▶ **Dataset records**:

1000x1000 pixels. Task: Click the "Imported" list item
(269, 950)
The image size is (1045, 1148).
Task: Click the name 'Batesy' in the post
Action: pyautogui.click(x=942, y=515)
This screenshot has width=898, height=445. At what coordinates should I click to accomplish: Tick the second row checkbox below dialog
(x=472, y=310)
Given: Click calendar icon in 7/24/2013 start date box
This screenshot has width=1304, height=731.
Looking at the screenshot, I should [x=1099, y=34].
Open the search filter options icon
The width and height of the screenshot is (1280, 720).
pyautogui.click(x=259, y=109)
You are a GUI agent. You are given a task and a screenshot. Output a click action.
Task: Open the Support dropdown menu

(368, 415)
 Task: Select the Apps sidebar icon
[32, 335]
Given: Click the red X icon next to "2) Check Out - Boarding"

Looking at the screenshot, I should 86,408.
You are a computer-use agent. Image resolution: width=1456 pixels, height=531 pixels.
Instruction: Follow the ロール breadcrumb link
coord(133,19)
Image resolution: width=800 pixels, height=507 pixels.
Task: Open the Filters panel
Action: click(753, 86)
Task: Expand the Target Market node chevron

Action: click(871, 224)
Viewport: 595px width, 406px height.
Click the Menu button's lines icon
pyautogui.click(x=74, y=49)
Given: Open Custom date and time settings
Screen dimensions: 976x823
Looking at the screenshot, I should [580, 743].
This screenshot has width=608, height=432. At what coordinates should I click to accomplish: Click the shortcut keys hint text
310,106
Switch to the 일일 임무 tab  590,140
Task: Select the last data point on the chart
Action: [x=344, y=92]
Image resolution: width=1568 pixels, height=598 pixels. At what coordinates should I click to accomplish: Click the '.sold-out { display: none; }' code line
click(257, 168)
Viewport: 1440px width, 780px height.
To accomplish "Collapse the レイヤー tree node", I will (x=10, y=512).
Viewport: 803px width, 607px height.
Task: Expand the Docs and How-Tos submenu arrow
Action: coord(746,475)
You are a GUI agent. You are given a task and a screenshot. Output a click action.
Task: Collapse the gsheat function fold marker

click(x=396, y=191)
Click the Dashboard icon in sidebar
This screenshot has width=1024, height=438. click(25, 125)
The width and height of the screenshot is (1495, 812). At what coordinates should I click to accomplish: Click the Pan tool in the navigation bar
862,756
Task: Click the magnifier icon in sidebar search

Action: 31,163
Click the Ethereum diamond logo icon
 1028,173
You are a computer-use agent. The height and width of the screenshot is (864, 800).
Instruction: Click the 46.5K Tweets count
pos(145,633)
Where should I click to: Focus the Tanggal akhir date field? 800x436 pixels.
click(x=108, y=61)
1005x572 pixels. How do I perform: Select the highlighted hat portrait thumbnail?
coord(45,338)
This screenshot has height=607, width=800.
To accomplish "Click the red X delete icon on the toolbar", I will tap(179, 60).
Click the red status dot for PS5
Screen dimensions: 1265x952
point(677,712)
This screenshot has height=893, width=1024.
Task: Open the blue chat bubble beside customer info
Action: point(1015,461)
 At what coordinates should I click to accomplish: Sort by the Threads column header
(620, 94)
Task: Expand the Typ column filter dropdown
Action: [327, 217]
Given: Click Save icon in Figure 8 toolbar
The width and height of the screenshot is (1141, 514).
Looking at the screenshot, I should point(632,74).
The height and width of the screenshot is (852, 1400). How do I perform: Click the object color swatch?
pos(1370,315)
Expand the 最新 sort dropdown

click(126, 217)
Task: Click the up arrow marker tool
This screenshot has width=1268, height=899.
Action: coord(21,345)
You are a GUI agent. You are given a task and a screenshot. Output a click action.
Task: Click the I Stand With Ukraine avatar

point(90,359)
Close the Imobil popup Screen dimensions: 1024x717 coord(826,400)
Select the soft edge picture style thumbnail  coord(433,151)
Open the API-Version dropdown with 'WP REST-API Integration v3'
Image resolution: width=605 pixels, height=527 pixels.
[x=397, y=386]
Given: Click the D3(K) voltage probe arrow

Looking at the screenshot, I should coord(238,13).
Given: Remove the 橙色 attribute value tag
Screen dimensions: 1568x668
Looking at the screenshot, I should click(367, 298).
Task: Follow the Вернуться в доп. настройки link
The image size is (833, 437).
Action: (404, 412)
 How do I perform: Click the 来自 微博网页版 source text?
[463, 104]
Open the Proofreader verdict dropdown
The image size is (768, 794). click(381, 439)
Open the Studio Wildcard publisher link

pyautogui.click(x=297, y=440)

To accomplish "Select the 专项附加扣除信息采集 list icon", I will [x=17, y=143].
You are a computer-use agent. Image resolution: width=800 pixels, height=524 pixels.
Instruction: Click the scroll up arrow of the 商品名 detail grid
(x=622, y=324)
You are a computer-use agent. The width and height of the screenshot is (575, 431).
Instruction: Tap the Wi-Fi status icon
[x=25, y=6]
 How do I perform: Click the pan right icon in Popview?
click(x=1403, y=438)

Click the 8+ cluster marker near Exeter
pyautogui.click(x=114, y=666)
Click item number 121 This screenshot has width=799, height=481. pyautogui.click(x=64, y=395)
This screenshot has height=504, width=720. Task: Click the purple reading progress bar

▶ **Task requirements**: Pull every line that holds the string "computer" out of the records.

▶ **Written answer**:
You are a computer-use agent. Image resolution: width=1456 pixels, height=531 pixels.
You are a computer-use agent. The height and width of the screenshot is (864, 800).
You are a computer-use agent. Image resolution: width=800 pixels, height=524 pixels.
You are a computer-use agent. The width and height of the screenshot is (575, 431).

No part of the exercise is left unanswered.